Seit Stefan Bursches grundlegender Studie "Tafelzier des Barock" von 1974 widmen sich eine steigende Anzahl von Forschungsarbeiten verschiedenen Aspekten der frühneuzeitlichen Tafelkultur. Jüngst untersuchte beispielsweise die Berliner Ausstellung "Die öffentliche Tafel", veranstaltet vom Deutschen Historischen Museum, den symbolischen Gehalt der an höfischen Tafeln verwendeten Geräte und vollzogenen Handlungen im Rahmen der fürstlichen Repräsentation. Hildegard Wiewelhove rückt nun mit den Tischbrunnen eine einzelne Objektgruppe in das Zentrum der Aufmerksamkeit. In dem höchst informativen und mit einem üppigen Abbildungsteil versehenen Buch, das aus ihrer Münsteraner Dissertation hervorging, bietet Wiewelhove einen Überblick über die Geschichte der Tischbrunnen von der Antike bis in das 18. Jahrhundert und erschließt somit eine Gattung, die zuvor nicht zusammenhängend dargestellt worden ist. Die Autorin, heute Direktorin der Kunstgewerbesammlung der Stadt Bielefeld / Stiftung Huelsmann, wagt sich hierbei weit über kunsthistorische Fragestellungen hinaus. In dankenswert ausführlichen Untersuchungen analysiert sie anhand technischer Literatur, Entwürfen, sowie erhaltenen Beispielen die bisher weitgehend unbeachteten Funktionsprinzipien der Tischbrunnen und charakterisiert diese Gattung im Wechselspiel von erfindungsreicher Konstruktion und künstlerischer Gestaltung.

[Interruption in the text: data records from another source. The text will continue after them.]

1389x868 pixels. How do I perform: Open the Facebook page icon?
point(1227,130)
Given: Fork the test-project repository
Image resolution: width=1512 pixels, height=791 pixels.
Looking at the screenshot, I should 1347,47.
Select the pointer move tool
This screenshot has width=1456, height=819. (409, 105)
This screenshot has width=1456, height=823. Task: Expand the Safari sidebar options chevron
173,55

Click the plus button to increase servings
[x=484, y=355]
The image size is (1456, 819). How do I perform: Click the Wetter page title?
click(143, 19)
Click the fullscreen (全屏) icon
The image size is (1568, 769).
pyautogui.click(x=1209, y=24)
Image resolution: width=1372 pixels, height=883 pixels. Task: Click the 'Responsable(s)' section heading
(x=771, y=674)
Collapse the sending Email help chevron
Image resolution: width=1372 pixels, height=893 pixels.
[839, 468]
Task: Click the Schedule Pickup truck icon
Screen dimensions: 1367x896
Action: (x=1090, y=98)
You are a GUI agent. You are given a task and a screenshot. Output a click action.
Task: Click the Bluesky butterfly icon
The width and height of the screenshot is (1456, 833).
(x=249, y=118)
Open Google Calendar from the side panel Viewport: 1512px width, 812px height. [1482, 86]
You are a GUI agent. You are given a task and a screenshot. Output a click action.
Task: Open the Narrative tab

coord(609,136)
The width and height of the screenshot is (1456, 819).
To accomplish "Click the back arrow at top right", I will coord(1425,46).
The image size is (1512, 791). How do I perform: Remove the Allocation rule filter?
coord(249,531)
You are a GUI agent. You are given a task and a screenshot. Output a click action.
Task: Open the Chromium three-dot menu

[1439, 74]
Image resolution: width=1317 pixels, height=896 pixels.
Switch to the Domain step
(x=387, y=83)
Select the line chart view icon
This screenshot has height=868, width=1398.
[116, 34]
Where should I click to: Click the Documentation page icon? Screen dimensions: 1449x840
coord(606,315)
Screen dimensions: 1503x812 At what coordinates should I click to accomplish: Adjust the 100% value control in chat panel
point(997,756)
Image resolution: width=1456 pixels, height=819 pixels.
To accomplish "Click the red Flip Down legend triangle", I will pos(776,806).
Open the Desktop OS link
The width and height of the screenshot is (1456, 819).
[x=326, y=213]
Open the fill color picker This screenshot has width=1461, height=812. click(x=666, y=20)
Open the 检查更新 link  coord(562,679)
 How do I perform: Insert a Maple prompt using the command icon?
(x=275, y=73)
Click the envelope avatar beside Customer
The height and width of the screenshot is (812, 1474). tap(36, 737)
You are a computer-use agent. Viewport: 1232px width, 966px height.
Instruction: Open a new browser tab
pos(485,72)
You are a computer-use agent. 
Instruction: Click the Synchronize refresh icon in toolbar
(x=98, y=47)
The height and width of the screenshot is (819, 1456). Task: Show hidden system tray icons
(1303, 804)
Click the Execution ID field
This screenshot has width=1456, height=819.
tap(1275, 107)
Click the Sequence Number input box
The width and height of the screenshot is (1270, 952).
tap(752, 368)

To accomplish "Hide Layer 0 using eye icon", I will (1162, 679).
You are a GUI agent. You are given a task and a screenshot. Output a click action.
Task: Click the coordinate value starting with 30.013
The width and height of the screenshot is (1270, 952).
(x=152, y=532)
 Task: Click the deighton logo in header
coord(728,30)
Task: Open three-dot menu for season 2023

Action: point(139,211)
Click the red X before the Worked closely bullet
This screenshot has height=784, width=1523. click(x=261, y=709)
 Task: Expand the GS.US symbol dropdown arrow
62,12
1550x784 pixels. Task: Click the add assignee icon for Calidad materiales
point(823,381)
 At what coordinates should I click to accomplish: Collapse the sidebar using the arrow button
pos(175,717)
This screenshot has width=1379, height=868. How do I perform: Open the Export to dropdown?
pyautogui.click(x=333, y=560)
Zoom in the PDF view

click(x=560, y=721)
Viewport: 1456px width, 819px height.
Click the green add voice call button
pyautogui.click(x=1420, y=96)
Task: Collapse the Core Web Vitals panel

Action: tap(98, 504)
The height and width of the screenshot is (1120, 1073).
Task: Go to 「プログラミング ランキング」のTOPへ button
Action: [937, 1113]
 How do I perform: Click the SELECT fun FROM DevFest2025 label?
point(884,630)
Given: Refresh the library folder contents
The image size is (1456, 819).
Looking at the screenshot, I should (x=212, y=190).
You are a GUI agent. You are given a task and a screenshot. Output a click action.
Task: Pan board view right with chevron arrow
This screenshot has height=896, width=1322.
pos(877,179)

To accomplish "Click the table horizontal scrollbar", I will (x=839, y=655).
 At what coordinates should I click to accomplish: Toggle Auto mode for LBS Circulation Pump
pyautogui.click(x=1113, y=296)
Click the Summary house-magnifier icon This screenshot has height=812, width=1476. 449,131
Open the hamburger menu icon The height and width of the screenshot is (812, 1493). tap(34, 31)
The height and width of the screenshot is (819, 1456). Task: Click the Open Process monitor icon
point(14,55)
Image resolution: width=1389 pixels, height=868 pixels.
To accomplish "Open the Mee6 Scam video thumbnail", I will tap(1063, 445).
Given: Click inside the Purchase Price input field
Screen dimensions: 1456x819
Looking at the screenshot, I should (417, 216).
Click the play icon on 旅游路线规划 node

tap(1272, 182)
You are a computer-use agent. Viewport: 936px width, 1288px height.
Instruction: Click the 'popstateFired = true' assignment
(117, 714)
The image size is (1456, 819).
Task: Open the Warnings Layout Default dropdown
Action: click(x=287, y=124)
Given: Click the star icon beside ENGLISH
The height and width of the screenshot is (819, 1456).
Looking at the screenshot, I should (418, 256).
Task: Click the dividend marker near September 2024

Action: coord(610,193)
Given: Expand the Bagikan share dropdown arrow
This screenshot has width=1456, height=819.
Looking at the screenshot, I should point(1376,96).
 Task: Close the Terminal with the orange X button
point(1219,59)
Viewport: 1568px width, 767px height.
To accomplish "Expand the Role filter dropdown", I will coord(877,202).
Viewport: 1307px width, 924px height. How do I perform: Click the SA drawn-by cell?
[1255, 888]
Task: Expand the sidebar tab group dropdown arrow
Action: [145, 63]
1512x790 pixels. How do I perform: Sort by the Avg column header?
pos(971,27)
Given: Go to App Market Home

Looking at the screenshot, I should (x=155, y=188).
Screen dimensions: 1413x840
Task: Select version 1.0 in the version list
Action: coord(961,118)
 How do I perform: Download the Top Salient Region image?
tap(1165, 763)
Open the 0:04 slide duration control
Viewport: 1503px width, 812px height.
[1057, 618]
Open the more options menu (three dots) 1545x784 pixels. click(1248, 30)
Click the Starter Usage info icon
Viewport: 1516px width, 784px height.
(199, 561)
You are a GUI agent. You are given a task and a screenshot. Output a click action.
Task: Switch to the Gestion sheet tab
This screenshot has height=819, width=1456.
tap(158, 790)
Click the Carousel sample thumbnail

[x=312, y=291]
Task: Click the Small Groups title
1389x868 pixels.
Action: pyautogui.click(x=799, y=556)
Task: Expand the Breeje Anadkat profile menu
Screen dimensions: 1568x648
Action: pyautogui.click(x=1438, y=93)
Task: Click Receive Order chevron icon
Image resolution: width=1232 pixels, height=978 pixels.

Nach einführenden Bemerkungen zum metaphorischen Gehalt des Wassers und zur Einbeziehung von Brunnen bei Tischgesellschaften definiert Wiewelhove den Gegenstand des Buches. Als Tafelaufsatz gehören "Tischbrunnen im engeren Sinne [...] auf die Tafel selbst" (27). Sie spenden mit dem "Effekt des sprudelnden Strahls" (34) unter Druck austretende Flüssigkeit - sei es Wasser oder Wein. Mit den genannten Merkmalen gelingt es Wiewelhove, diese Gattung von anderen (Zimmer-)Brunnen, aber auch von "unechten" Tischbrunnen, wie Zuckerwerkimitaten, Handfässern oder Handwaschfontänen, abzugrenzen. Mit einem Flüssigkeitsreservoir und einem Antriebsmechanismus versehen, der zumindest temporär ein Funktionieren unabhängig von externen Energie- und Wasserquellen ermöglicht, sind die meisten Tischbrunnen zu den Automaten zu rechnen. Deren Faszination bestand in dem Vermögen, einen natürlichen Vorgang - hier das Sprudeln des Wassers - mit einem verborgenen Mechanismus nachzuahmen. Im Folgenden unterscheidet Wiewelhove anhand der Funktionsweisen zwischen "einfachen" Tischbrunnen und Heronsbrunnen. Erstere beruhen auf einer einfachen Methode: Wasserdruck lässt die Flüssigkeit aus einem höher gelegenen Reservoir in eine Auffangschale sprudeln. Wesentlich ausgefeilter sind die technischen Prinzipien der zweiten Gruppe, die auf hydraulisch-pneumatischen Mechanismen beruhen. Ihnen widmet Wiewelhove den größten Teil ihres Buches.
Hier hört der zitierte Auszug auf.